• [Exercise]:
Express the lines below as a JSON list of strings, one string per line, leaving out blank lines.

• [Material provided]:
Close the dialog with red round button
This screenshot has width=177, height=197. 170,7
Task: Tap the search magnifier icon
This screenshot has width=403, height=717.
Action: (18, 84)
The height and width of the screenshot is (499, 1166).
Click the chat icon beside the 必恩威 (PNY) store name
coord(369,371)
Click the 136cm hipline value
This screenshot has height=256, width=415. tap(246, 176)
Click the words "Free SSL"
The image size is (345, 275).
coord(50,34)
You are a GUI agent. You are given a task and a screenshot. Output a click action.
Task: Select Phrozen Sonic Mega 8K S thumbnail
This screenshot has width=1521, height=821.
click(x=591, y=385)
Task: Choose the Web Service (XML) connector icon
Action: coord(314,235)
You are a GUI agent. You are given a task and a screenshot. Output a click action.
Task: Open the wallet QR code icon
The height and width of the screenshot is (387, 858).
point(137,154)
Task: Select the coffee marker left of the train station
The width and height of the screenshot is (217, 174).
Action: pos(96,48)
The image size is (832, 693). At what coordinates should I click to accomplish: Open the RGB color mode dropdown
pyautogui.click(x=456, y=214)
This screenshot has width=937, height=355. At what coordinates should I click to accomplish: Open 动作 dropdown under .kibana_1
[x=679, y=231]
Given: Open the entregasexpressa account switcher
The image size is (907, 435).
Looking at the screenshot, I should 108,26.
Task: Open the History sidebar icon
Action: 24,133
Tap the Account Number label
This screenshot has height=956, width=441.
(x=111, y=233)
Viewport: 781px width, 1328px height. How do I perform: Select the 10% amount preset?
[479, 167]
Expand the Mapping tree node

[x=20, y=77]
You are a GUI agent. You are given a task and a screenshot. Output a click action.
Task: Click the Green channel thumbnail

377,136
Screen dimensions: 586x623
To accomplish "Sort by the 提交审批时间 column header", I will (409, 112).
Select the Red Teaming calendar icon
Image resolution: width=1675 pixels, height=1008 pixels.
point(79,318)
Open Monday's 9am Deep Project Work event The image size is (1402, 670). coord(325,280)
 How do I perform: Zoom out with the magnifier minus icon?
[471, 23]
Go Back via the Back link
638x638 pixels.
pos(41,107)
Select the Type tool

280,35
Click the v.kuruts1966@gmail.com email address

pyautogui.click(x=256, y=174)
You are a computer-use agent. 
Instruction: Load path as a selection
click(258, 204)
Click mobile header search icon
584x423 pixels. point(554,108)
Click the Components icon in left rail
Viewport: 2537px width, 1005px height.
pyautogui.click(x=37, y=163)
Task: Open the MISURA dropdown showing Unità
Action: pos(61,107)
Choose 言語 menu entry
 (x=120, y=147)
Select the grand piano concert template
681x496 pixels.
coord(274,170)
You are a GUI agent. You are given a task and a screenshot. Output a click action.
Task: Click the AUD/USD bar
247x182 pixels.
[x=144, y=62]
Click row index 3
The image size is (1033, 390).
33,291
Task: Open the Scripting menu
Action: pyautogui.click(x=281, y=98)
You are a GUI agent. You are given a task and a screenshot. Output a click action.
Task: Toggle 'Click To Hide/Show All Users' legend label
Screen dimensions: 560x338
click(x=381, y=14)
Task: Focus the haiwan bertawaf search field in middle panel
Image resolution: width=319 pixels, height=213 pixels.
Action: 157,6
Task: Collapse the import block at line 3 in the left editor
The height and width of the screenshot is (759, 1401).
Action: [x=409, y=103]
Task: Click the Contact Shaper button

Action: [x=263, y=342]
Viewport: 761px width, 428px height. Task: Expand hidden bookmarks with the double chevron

• [Response to this exercise]:
[
  "Close the dialog with red round button",
  "This screenshot has width=177, height=197. 170,7",
  "Task: Tap the search magnifier icon",
  "This screenshot has width=403, height=717.",
  "Action: (18, 84)",
  "The height and width of the screenshot is (499, 1166).",
  "Click the chat icon beside the 必恩威 (PNY) store name",
  "coord(369,371)",
  "Click the 136cm hipline value",
  "This screenshot has height=256, width=415. tap(246, 176)",
  "Click the words \"Free SSL\"",
  "The image size is (345, 275).",
  "coord(50,34)",
  "You are a GUI agent. You are given a task and a screenshot. Output a click action.",
  "Task: Select Phrozen Sonic Mega 8K S thumbnail",
  "This screenshot has width=1521, height=821.",
  "click(x=591, y=385)",
  "Task: Choose the Web Service (XML) connector icon",
  "Action: coord(314,235)",
  "You are a GUI agent. You are given a task and a screenshot. Output a click action.",
  "Task: Open the wallet QR code icon",
  "The height and width of the screenshot is (387, 858).",
  "point(137,154)",
  "Task: Select the coffee marker left of the train station",
  "The width and height of the screenshot is (217, 174).",
  "Action: pos(96,48)",
  "The image size is (832, 693). At what coordinates should I click to accomplish: Open the RGB color mode dropdown",
  "pyautogui.click(x=456, y=214)",
  "This screenshot has width=937, height=355. At what coordinates should I click to accomplish: Open 动作 dropdown under .kibana_1",
  "[x=679, y=231]",
  "Given: Open the entregasexpressa account switcher",
  "The image size is (907, 435).",
  "Looking at the screenshot, I should 108,26.",
  "Task: Open the History sidebar icon",
  "Action: 24,133",
  "Tap the Account Number label",
  "This screenshot has height=956, width=441.",
  "(x=111, y=233)",
  "Viewport: 781px width, 1328px height. How do I perform: Select the 10% amount preset?",
  "[479, 167]",
  "Expand the Mapping tree node",
  "[x=20, y=77]",
  "You are a GUI agent. You are given a task and a screenshot. Output a click action.",
  "Task: Click the Green channel thumbnail",
  "377,136",
  "Screen dimensions: 586x623",
  "To accomplish \"Sort by the 提交审批时间 column header\", I will (409, 112).",
  "Select the Red Teaming calendar icon",
  "Image resolution: width=1675 pixels, height=1008 pixels.",
  "point(79,318)",
  "Open Monday's 9am Deep Project Work event The image size is (1402, 670). coord(325,280)",
  " How do I perform: Zoom out with the magnifier minus icon?",
  "[471, 23]",
  "Go Back via the Back link",
  "638x638 pixels.",
  "pos(41,107)",
  "Select the Type tool",
  "280,35",
  "Click the v.kuruts1966@gmail.com email address",
  "pyautogui.click(x=256, y=174)",
  "You are a computer-use agent. ",
  "Instruction: Load path as a selection",
  "click(258, 204)",
  "Click mobile header search icon",
  "584x423 pixels. point(554,108)",
  "Click the Components icon in left rail",
  "Viewport: 2537px width, 1005px height.",
  "pyautogui.click(x=37, y=163)",
  "Task: Open the MISURA dropdown showing Unità",
  "Action: pos(61,107)",
  "Choose 言語 menu entry",
  " (x=120, y=147)",
  "Select the grand piano concert template",
  "681x496 pixels.",
  "coord(274,170)",
  "You are a GUI agent. You are given a task and a screenshot. Output a click action.",
  "Task: Click the AUD/USD bar",
  "247x182 pixels.",
  "[x=144, y=62]",
  "Click row index 3",
  "The image size is (1033, 390).",
  "33,291",
  "Task: Open the Scripting menu",
  "Action: pyautogui.click(x=281, y=98)",
  "You are a GUI agent. You are given a task and a screenshot. Output a click action.",
  "Task: Toggle 'Click To Hide/Show All Users' legend label",
  "Screen dimensions: 560x338",
  "click(x=381, y=14)",
  "Task: Focus the haiwan bertawaf search field in middle panel",
  "Image resolution: width=319 pixels, height=213 pixels.",
  "Action: 157,6",
  "Task: Collapse the import block at line 3 in the left editor",
  "The height and width of the screenshot is (759, 1401).",
  "Action: [x=409, y=103]",
  "Task: Click the Contact Shaper button",
  "Action: [x=263, y=342]",
  "Viewport: 761px width, 428px height. Task: Expand hidden bookmarks with the double chevron"
]